EXERCISE DESCRIPTION » After locating the line that contains "Task: Delete the", quote it and all lines after it through the end of the entries, and nothing more. Pictures stay out.

MATERIALS PROVIDED »
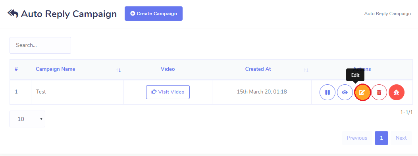
Task: Sort the table by Created At arrows
Action: pos(306,70)
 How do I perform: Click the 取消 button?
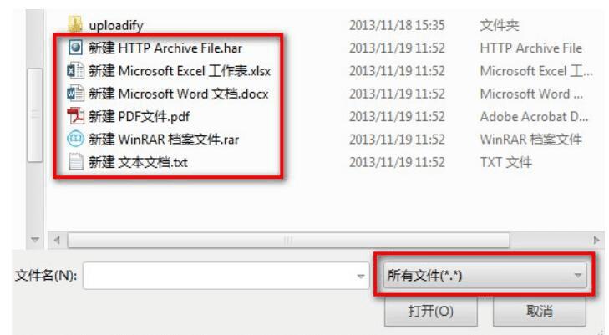[x=539, y=312]

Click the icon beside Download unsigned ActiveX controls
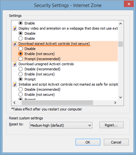pyautogui.click(x=15, y=64)
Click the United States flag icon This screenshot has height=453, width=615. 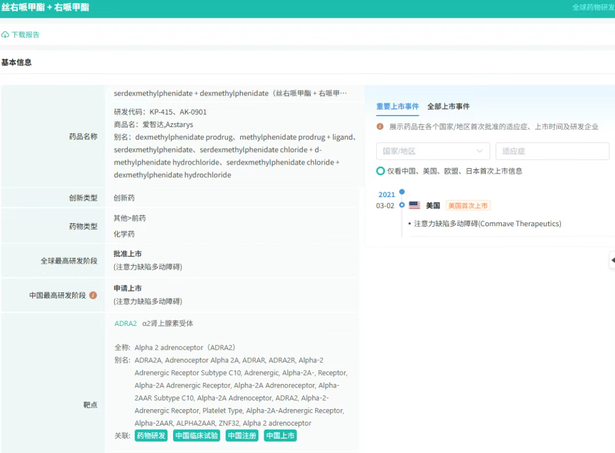415,206
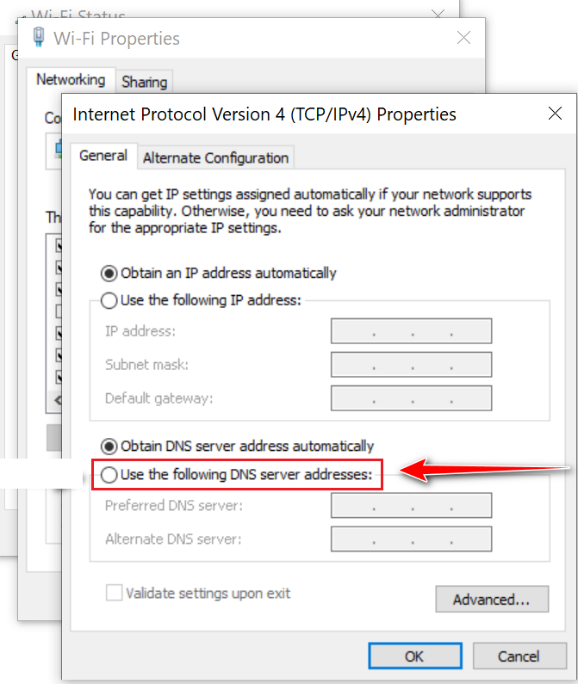Click the Wi-Fi Properties title bar icon
Image resolution: width=578 pixels, height=684 pixels.
click(39, 38)
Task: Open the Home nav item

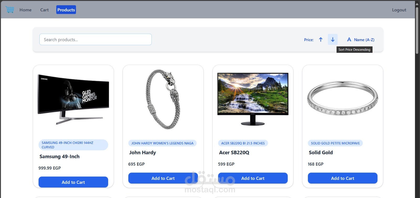Action: click(x=25, y=10)
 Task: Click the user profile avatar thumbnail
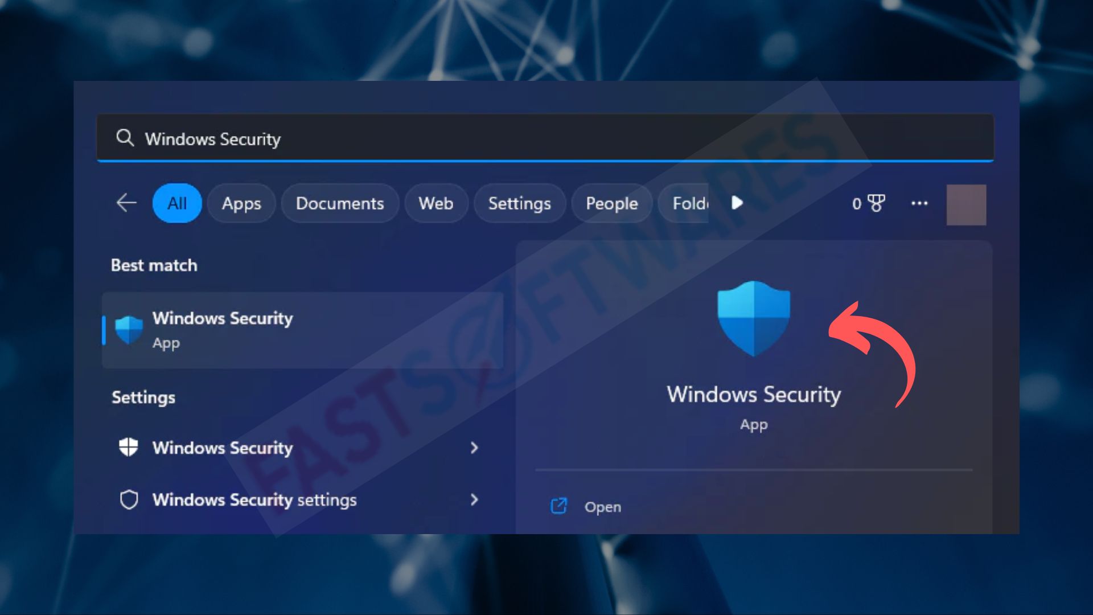tap(966, 204)

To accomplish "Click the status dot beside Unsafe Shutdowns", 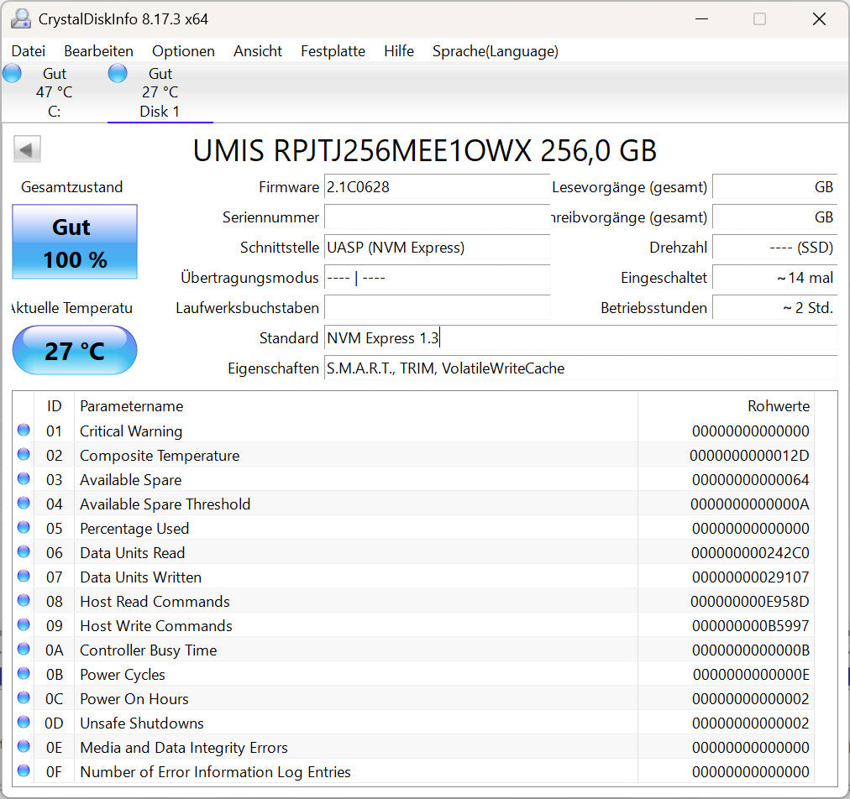I will coord(24,723).
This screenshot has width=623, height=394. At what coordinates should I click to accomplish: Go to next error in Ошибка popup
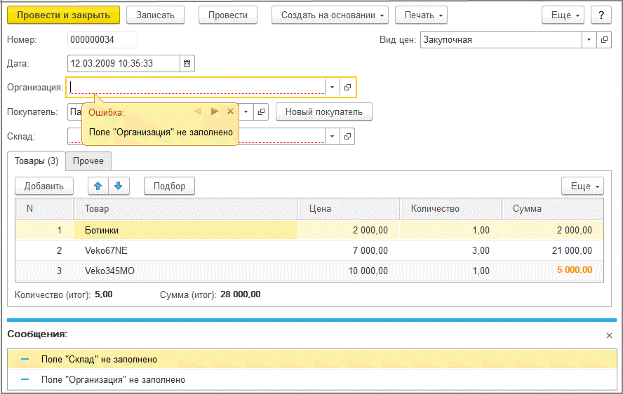point(215,111)
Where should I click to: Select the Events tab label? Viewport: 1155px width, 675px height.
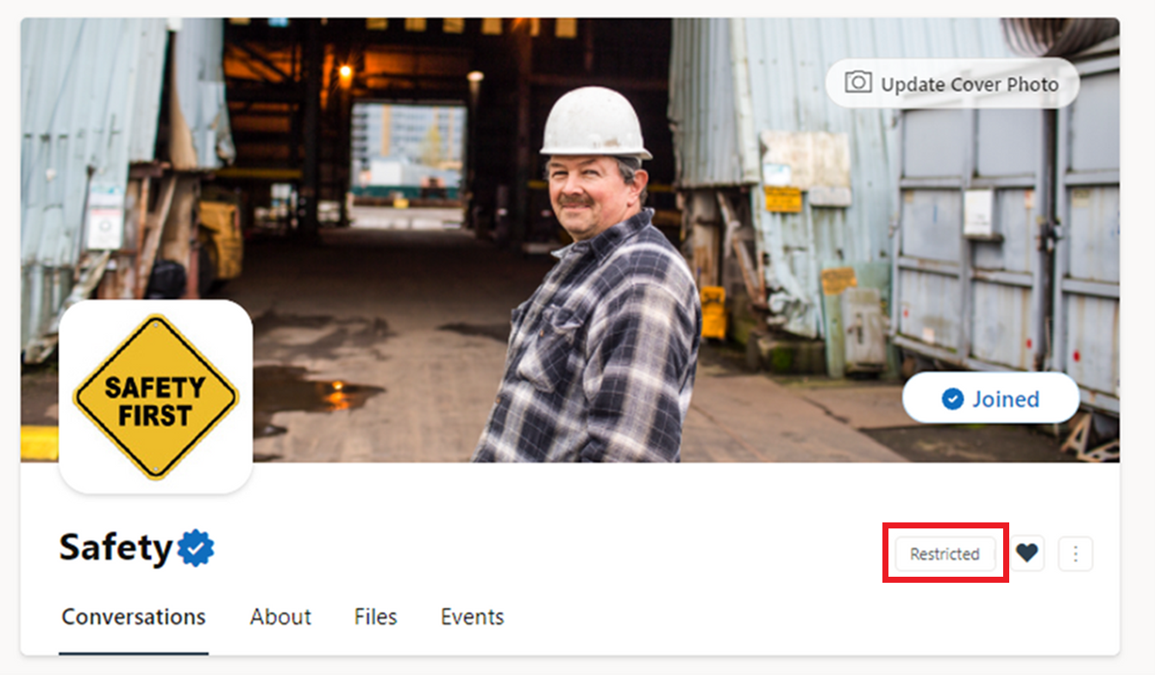472,617
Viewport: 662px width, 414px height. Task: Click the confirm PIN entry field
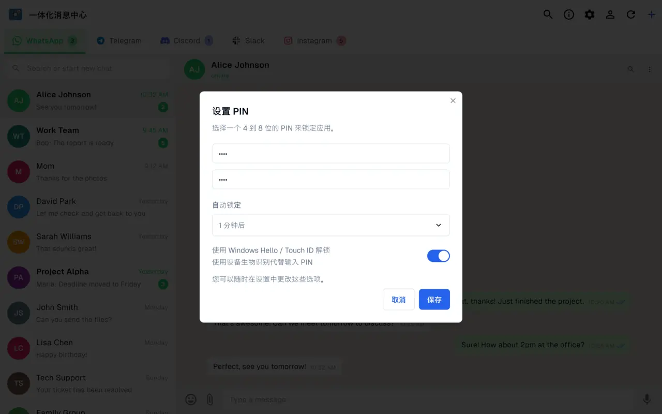[331, 180]
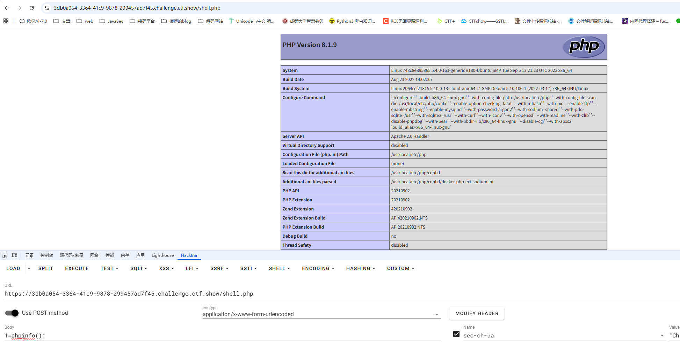Uncheck the sec-ch-ua header checkbox
The width and height of the screenshot is (680, 342).
(x=456, y=334)
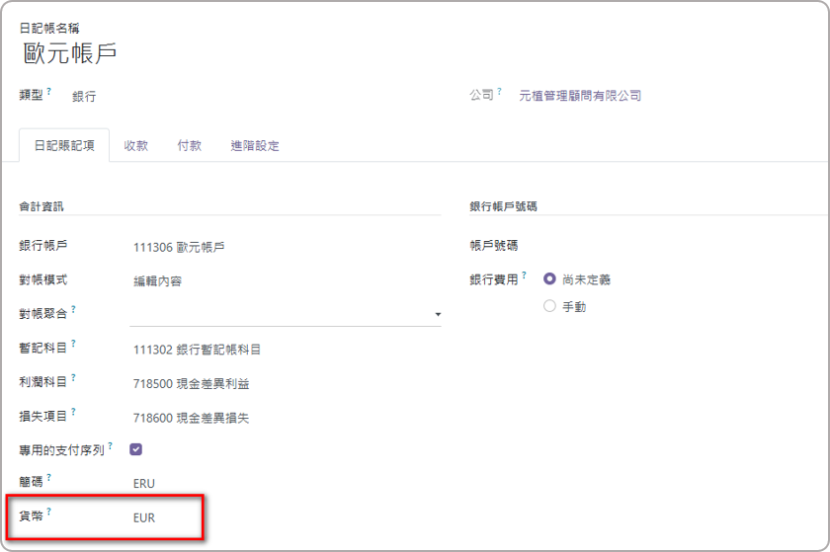Click the help icon next to 類型

[49, 91]
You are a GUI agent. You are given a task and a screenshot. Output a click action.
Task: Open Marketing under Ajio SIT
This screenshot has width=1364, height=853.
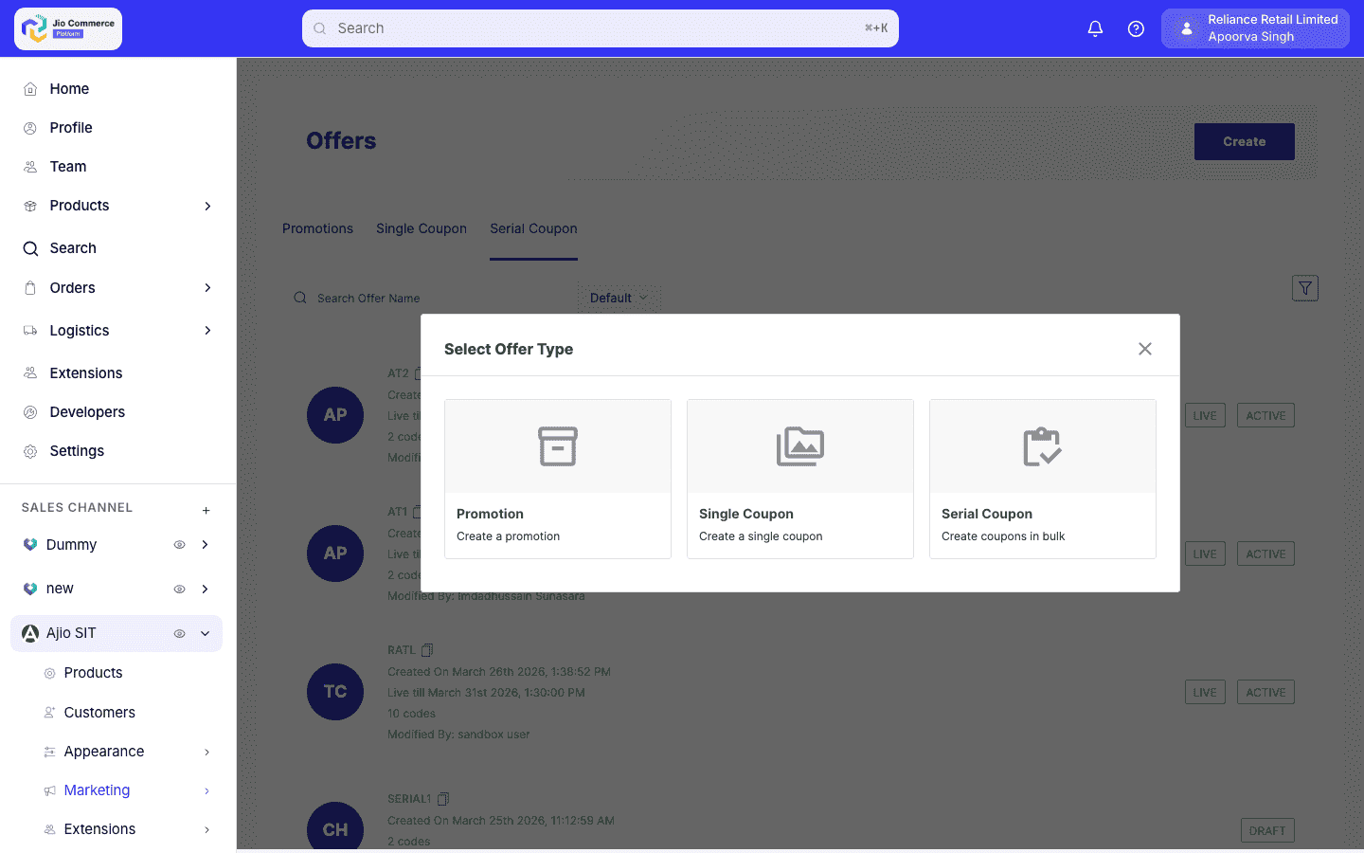97,789
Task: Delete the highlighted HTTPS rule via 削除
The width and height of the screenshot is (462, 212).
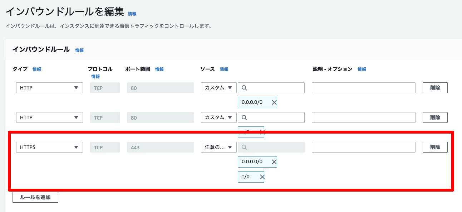Action: point(435,147)
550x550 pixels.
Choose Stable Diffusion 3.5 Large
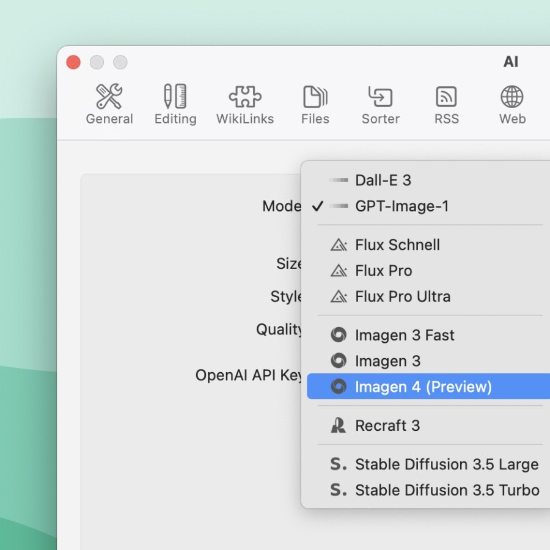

REPLY »
Task: Delete the highlighted HTTPS rule via 削除
The width and height of the screenshot is (462, 212).
Action: point(435,147)
550x550 pixels.
Choose Stable Diffusion 3.5 Large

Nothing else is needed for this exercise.